=== DATA TO USE ===
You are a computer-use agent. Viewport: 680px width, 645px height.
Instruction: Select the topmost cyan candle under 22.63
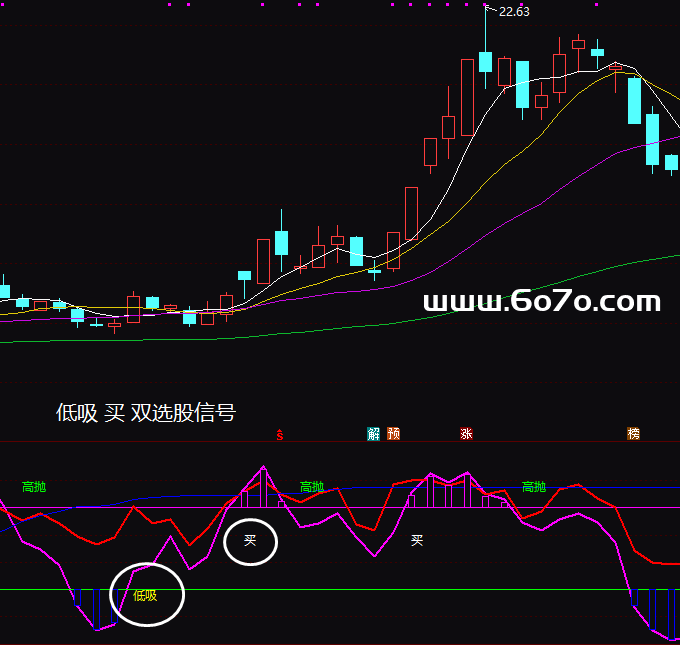pos(485,62)
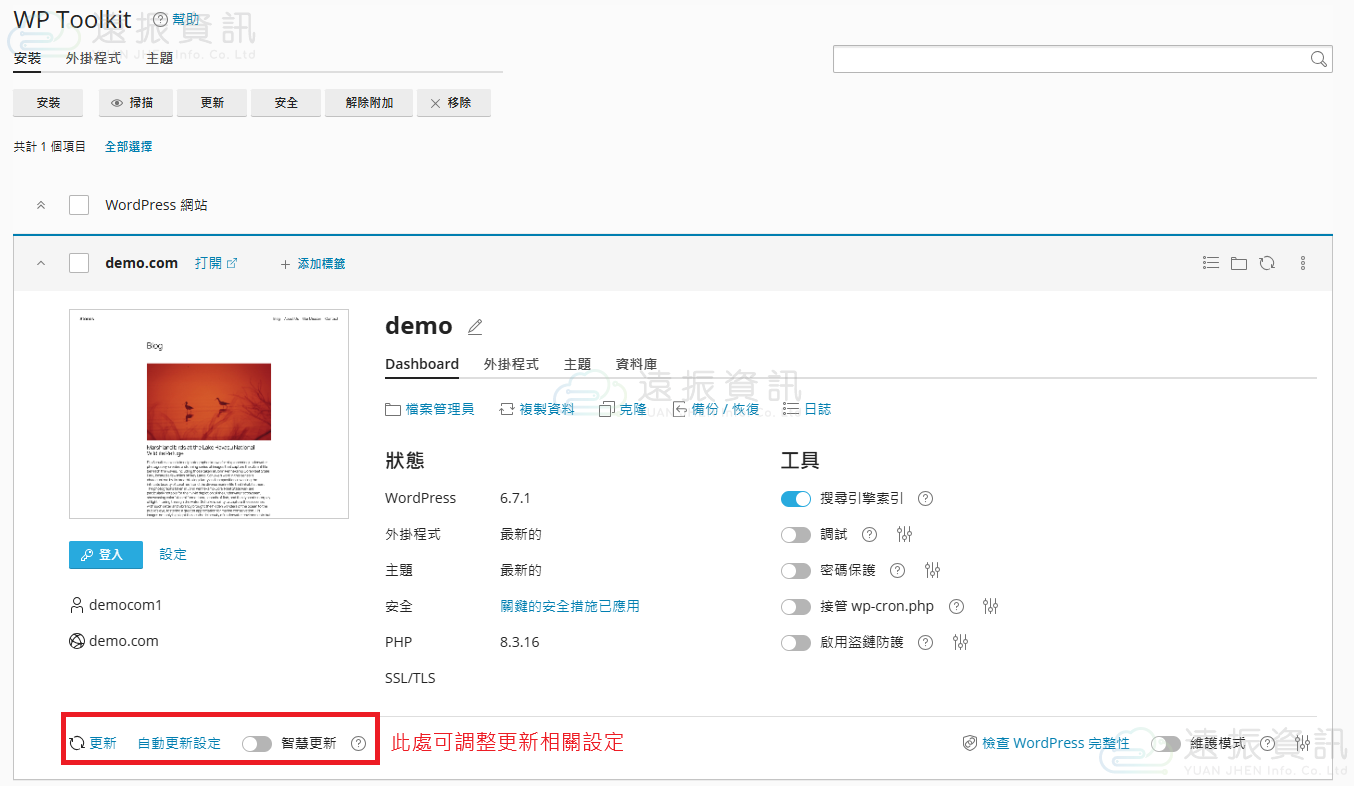Open the 主題 tab at the top
This screenshot has height=786, width=1354.
(159, 58)
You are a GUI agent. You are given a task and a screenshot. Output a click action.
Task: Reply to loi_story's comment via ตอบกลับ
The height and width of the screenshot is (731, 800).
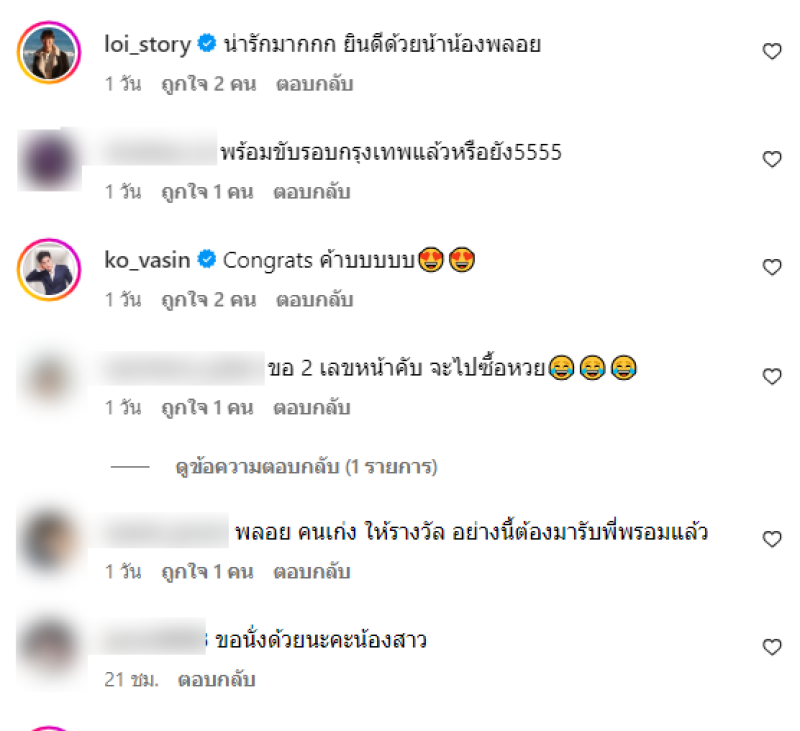tap(315, 84)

=== TASK REQUIREMENTS ===
Give a count of the lines above that include the word "agent", and add nothing to it.

=== EXERCISE RESPONSE ===
2